- [Check your understanding]:
**a)** From the text about Nelly Sachs, list every person it mentions by name.
**b)** According to the text about Nelly Sachs, in what year did she flee to Sweden with her mother?
**c)** Transcribe the part of the text about Nelly Sachs that opens with the words "Sachs was born into" and closes with "Prize for Literature.".

Nelly Sachs: who was she and why is she today's Google Doodle?

Google is today celebrating the 127th birthday of Nobel Prize-winning poet and playwright Nelly Sachs with a special commemorative Doodle.

Sachs was born into a Jewish family in Berlin on December 10, 1891 but fled the horrors of the Nazi regime to Sweden with her mother in 1940.

She became known for her poetry documenting the Holocaust and the suffering of Jews in Nazi Germany, and she was later awarded the Nobel Prize for Literature.

Here's why Nelly Sachs deserves to be celebrated...

Who was Nelly Sachs?

(Getty Images)

Leonie "Nelly" Sachs was born 127 years ago today to a wealthy family in Tiergarten, Berlin.

A talented dancer, she was home-schooled because of concerns over her health and grew up introverted and sheltered.

She started to write as a teenager and began a pen pal friendship with Swedish novelist Selma Lagerlof, who later helped her escape to Sweden as the Nazis took power in Germany.

Nelly fled Germany with her mother Margarete in 1940 after their apartment was ripped apart by the Gestapo, a week before they were scheduled to report to a concentration camp.

She was so terrified of the Nazis and the impending tyranny that at one point she lost the ability to speak.

- [Dataset records]:
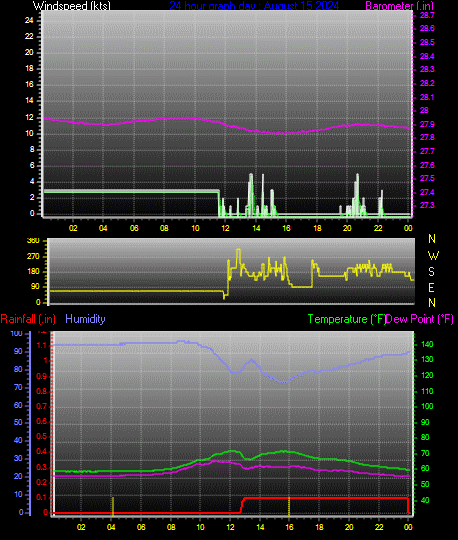Click the Barometer (.in) axis title
458x540 pixels.
(399, 5)
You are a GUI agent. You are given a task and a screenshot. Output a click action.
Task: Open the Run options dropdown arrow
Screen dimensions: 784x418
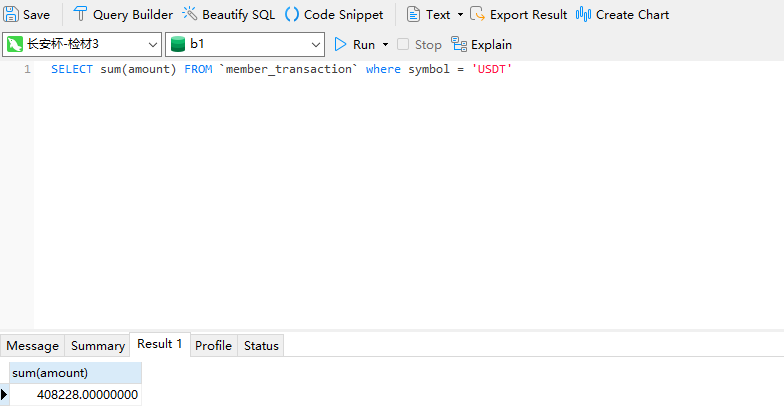click(x=386, y=44)
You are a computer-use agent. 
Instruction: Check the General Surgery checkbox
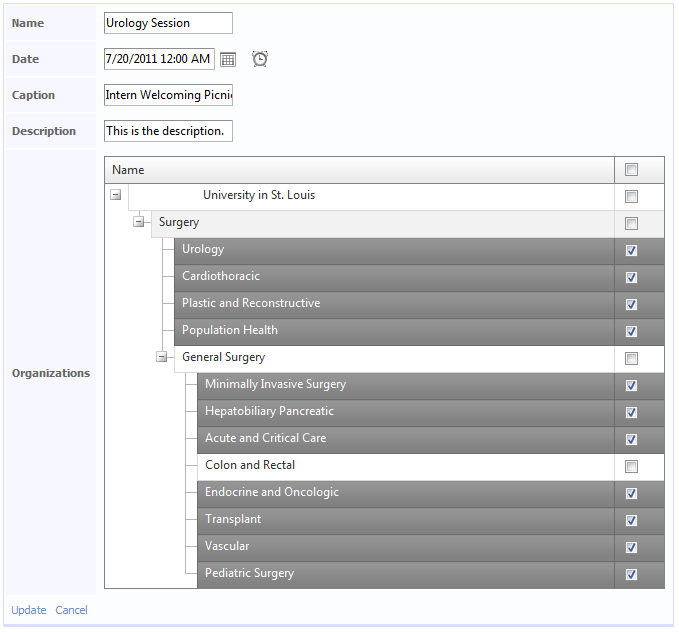631,358
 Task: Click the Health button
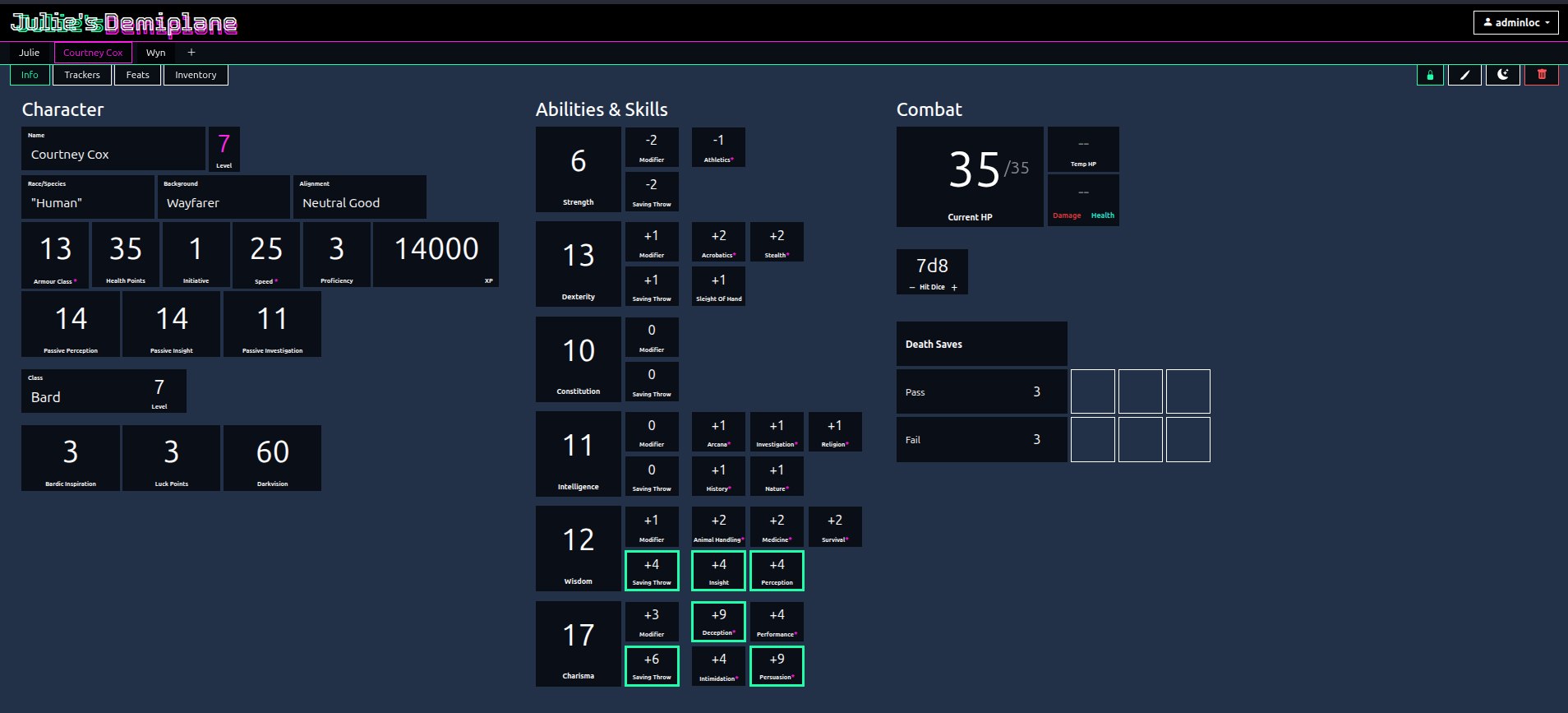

- [Exercise results]:
**a)** Nelly Sachs (Leonie "Nelly" Sachs), Selma Lagerlof, Margarete

**b)** 1940

**c)**
Sachs was born into a Jewish family in Berlin on December 10, 1891 but fled the horrors of the Nazi regime to Sweden with her mother in 1940.

She became known for her poetry documenting the Holocaust and the suffering of Jews in Nazi Germany, and she was later awarded the Nobel Prize for Literature.